I lived in Mainland China for 15 years, including 3 years in the countryside in the 1980’s.

  1. Video looks faked. The kid walks at the beginning but the impact and running over look edited to me. YMMV
  2. There is no way a crowd would not form in China. Just the way it is
  3. You have a Hong Kong “news” broadcast in Cantonese showing the film. Hong Kong is full of biased reports on China (as well as legitimately showing things that are not allowed in the mainland). But there is no logo or station identification.

Color me skeptical. :dubious:

Seriously, it took 1 minute for a cop to show up. People were clearly concerned. They just didn’t know how to act in the situation.

I was going to stay the same thing. That’s what post #4 was going to be, but I didn’t want to be that guy that says everything is photoshopped.

I think it’s worth keeping in mind that the economic incentives for producing stuff like this are different in other countries. In the US, the best a fake news story could hope to be would be a briefly viral YouTube video, so nobody really has any good reason to produce realistic fake stuff like this.

But in other places, news stations will pay good money for airable sensationalist footage, without worrying too much about veracity as much as how well it makes for good TV. There are a lot of incentives to produce convincing fake news. There are often fake “outrage” news stories- such as the now pretty much debunked story that street vendors were stuffing dumplings with cardboard processed to resemble pork.
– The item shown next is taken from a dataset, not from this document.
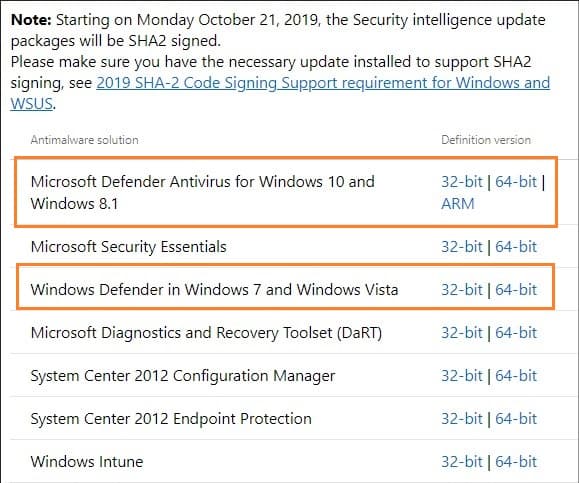Image resolution: width=579 pixels, height=483 pixels.
Task: Open 32-bit System Center 2012 Configuration Manager link
Action: click(462, 376)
If this were the US, I’d ask “why the heck would anyone fake something like that,” but in China, not so much.

You haven’t considered the most likely possibility—he has heard this told to him as true (news) but in fact it is a folk narrative (legend) or rumour and is not true. In other words, he believes it, but he’s wrong.

I don’t think this is fake, but I don’t think it condemns Chinese society as a whole.

But I don’t get these two sentences.

What do you mean the toddler was fine but for the running over? Did you not see the footage of her in the hospitable? Did you not see her unable to sit up when someone tried to sit her up and pull her out of the road?
I know that Mandarin and Cantonese are the two main versions of the Chinese language. (Don’t get into the fine distinctions of this) are you saying that Cantonese are all a bunch of liars and we should take your word on that?

Looks fake to me.

While much of the detail is always blurry, the area around the “kid” at the point of impact gets really fuzzy and the “body” does not appear to move the way that I would expect a real body to react to being hit. (I have hit deer and seen others hit deer and the motion of the “kid” does not look right.) Then, when the truck moves on after stopping, the “body” is thrust back by the rear wheels in a way that might be possible, but is not plausible.